I agreed to Odalie’s request that I temporarily play host for her, but I didn’t feel confident about any of it anymore. No sooner had my betrayal been revealed than I had immediately begun to regret it. I’m not sure what I thought would happen by giving Teddy the address to the speakeasy that night. But whatever it was, I still hadn’t acquired the stomach for it.

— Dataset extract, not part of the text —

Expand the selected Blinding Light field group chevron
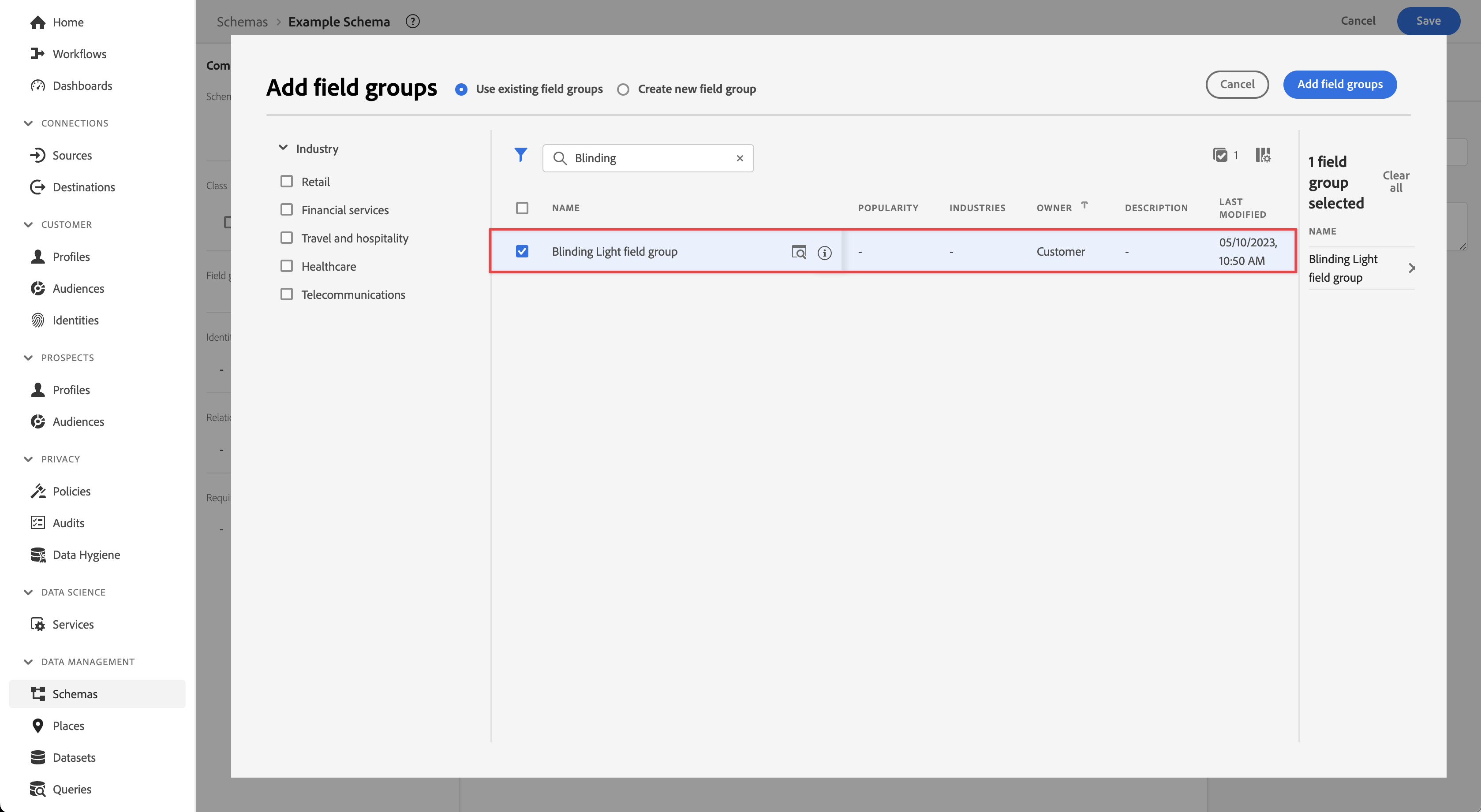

Odalie flipped open a silver case and extracted a cigarette. Teddy fished around for a lighter and found one swimming in the depths of his jacket pocket.
“So, Rose’ll show me to your apartment, and then we can talk more about . . . about Newport,” Teddy said, holding up the flame. The tone of it rendered it half-question, half-statement.

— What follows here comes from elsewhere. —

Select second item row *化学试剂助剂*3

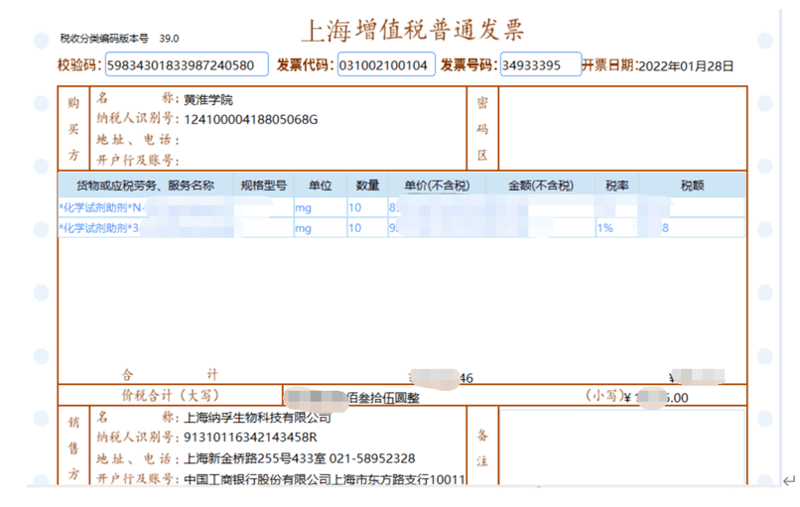(x=98, y=229)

“Oh, I’m sure we’ll have plenty to talk about,” Odalie said. “Go on, now. I’ll be right behind you two.” She patted his hand and winked, then disappeared back into the crowd of dancers, which greedily swallowed her up.

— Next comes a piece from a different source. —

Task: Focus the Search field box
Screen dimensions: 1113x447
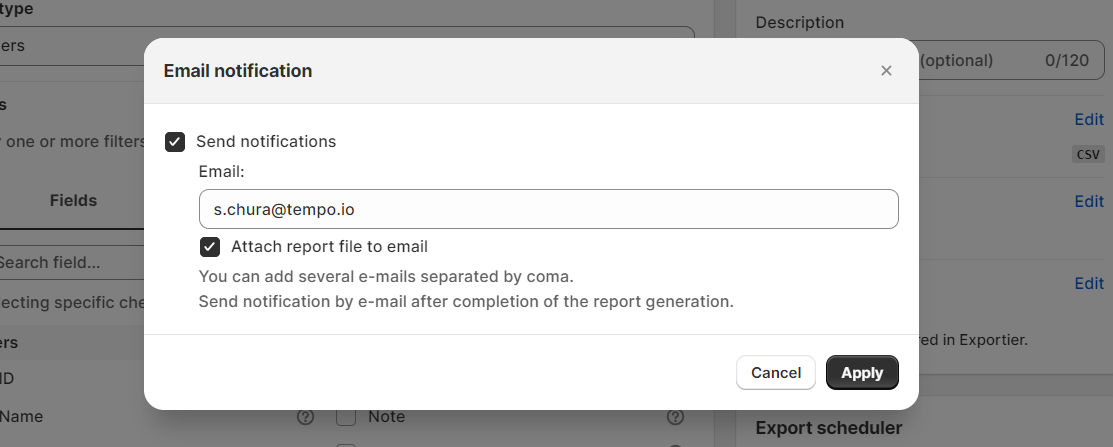Action: (71, 263)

Content to wait for Odalie at the apartment as instructed, Teddy held out a genteel arm to me. Together we headed for the back door.
Our journey over to the apartment was uneventful, despite the obvious tension. Silence prevailed between us throughout the trip. Twice—once in the taxi-cab and once as the elevator cage ticked off the floors, making its ascent—Teddy drew a sharp breath as if he was about to speak, but then seemed to think better of it. It wasn’t until we were in the apartment and had been sitting there for some minutes that I broke the silence by asking him whether he’d like a drink. It was not something I historically had a habit of doing—offering people drinks, that is—but it was something Odalie would’ve done, and besides, I had begun to develop new habits during my tenure with her. I did not think Teddy, undoubtedly a charter member of the Boy Scouts during his youth, would accept the drink. But to my surprise, he did. Under ordinary circumstances I think he might’ve refused the drink; he seemed like the type to preach on about the virtues of “keeping a clear head.” But I believe he found himself in extenuating circumstances that night; it was clear Odalie made him nervous. I found myself flipping through a little recipe book Odalie kept near the bar titled Harry’s ABCs of Mixing Cocktails, attempting to build some sort of drink called a sidecar.